What's a reasonable confidence interval to use for a rating model which assigns a discrete score of $1$ to $k$ stars, assuming that the number of ratings for an item might be small?

I think I can see how to adapt the centre of the Wilson and Agresti-Coull intervals as

$$\tilde{p} = \frac{\sum_{i=1}^n{x_i} + z_{\alpha/2}^2\; p_0}{n + z_{\alpha/2}^2}$$

where either $p_0 = \frac{k+1}{2}$ or (probably better) it's the average rating over all items. However, I'm not sure how to adapt the width of the interval.

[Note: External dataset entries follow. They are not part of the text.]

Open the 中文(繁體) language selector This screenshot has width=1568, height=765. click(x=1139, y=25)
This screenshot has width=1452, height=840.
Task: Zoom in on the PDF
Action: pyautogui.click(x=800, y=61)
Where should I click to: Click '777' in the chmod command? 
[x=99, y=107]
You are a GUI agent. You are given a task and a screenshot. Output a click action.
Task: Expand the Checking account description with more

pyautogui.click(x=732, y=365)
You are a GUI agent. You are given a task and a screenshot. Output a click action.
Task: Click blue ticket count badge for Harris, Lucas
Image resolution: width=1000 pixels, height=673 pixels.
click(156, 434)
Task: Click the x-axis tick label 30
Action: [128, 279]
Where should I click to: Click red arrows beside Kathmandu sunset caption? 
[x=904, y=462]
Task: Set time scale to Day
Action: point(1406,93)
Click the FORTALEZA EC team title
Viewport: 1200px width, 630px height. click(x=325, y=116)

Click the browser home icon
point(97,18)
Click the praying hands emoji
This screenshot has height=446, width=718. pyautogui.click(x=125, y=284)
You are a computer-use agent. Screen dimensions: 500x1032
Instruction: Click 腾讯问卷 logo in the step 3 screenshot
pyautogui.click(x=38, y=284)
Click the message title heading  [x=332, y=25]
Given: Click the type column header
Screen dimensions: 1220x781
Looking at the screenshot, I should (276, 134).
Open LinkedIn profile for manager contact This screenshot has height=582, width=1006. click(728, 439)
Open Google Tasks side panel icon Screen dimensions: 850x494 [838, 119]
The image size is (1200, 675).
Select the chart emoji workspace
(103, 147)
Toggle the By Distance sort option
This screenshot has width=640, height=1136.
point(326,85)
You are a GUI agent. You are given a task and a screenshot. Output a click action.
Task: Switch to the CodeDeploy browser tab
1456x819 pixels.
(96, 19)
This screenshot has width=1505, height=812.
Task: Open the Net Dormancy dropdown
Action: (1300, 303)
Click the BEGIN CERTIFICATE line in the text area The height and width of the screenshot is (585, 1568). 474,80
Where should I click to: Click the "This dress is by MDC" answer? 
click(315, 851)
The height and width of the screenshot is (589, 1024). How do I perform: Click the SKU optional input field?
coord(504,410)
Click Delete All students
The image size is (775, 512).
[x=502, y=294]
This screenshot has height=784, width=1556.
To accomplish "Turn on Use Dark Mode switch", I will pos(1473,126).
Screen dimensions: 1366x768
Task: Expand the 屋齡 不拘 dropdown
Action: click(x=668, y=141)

My (revised) best guess would be

$$\tilde{p} \pm \frac{z_{\alpha/2}}{\tilde{n}} \sqrt{\frac{\sum_{i=1}^n{(x_i - \tilde{p})^2} + z_{\alpha/2}(p_0-\tilde{p})^2}{\tilde{n}}}$$

with $\tilde{n} = n + z_{\alpha/2}^2$, but I can't justify with more than hand-waving it as an analogy of Agresti-Coull, taking that as

$$\text{Estimate}(\bar{X}) \pm \frac{z_{\alpha/2}}{\tilde{n}} \sqrt{\text{Estimate}(\text{Var}(X))}$$

Are there standard confidence intervals which apply? (Note that I don't have subscriptions to any journals or easy access to a university library; by all means give proper references, but please supplement with the actual result!)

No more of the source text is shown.